▶ **Given data**
-------------------------

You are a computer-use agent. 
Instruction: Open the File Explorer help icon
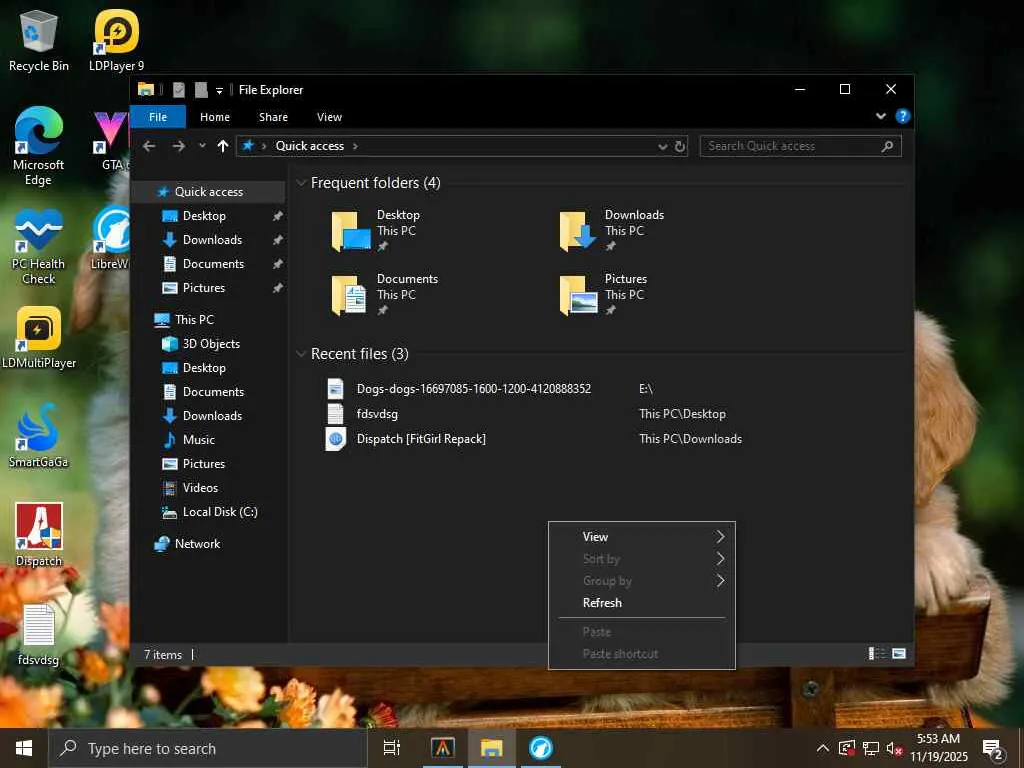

-------------------------

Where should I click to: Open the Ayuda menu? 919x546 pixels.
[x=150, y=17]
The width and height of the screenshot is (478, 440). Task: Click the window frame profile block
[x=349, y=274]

-------------------------

▶ **About this exercise**
When the line with "You are a computer-use agent." is reached in the data above, begin copying, and stop after the line with "Instruction: Open the File Explorer help icon"; copy each line exactly, both ends included.

▶ **Response below**
You are a computer-use agent. 
Instruction: Open the File Explorer help icon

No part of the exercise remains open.